Utopia Across Scales: Highlights from the Kenzo Tange Archive
The Harvard University Graduate School of Design (GSD) presents the first mono-graphic exhibition on Kenzo Tange in the United States: Utopia Across Scales: Highlights from the Kenzo Tange Archive. It is the first comprehensive exhibition on Tange anywhere in the world in more than twenty years. The exhibition will draw from the Kenzo Tange Archive in Tokyo and present, for public viewing for the first time, several original models and dozens of original drawings of Tange’s best-known works, including Hiroshima Peace Center, Kagawa Prefectural Government Building, and Yoyogi National Indoor Stadiums. The exhibition will also feature a visual essay on Tange’s visionary plan for Tokyo Bay in 1960, reexamining the role of housing, monumentality, communication, and scale in Tange’s architectural and urban thinking.
Utopia Across Scales was curated by Seng Kuan, PhD Candidate in Architecture at the Harvard University Graduate School of Design, with support from the Exhibitions Department of the GSD, and the Special Collections Department.
Distillations: Gropius_Japan_1954. In conjunction with Utopia Across Scales, the GSD’s Frances Loeb Library will mount a display of remarkable photographs that Walter Gropius took during his trip to Japan in the late spring of 1954. Also showcased will be a series of key historical texts and antiquarian objects, exploring the role of the West as an interlocutor in the discourse of tradition and modernity in twentieth-century architecture in Japan. Distillations is jointly organized by Mary Daniels, head of Special Collections at the Frances Loeb Library, Seng Kuan, and Yukio Lippit, the Harris K. Weston Associate Professor of the Humanities at Harvard University.

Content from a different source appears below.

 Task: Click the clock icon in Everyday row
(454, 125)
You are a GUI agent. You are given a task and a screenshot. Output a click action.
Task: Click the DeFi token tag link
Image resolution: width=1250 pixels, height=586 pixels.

Twenty-Five Years of the Kenzo Tange Visiting Professorship at Harvard. Also concurrent will be a retrospective display on the twenty-five-year history of the Kenzo Tange Visiting Professorship at the GSD, with an emphasis on student work produced under the guidance of the visitors. Since spring 1984, twenty-nine individuals or partnerships have been appointed to the Chair, including Alvaro Siza, Enric Miralles, Peter Zumthor, and Kazuyo Sejima. In addition, several current faculty members were also recipients of the Chair, including Rafael Moneo, Farshid Moussavi, and Jacques Herzog and Pierre de Meuron. In the fall semester of 2009, the Chair will be held by Valerio Olgiati.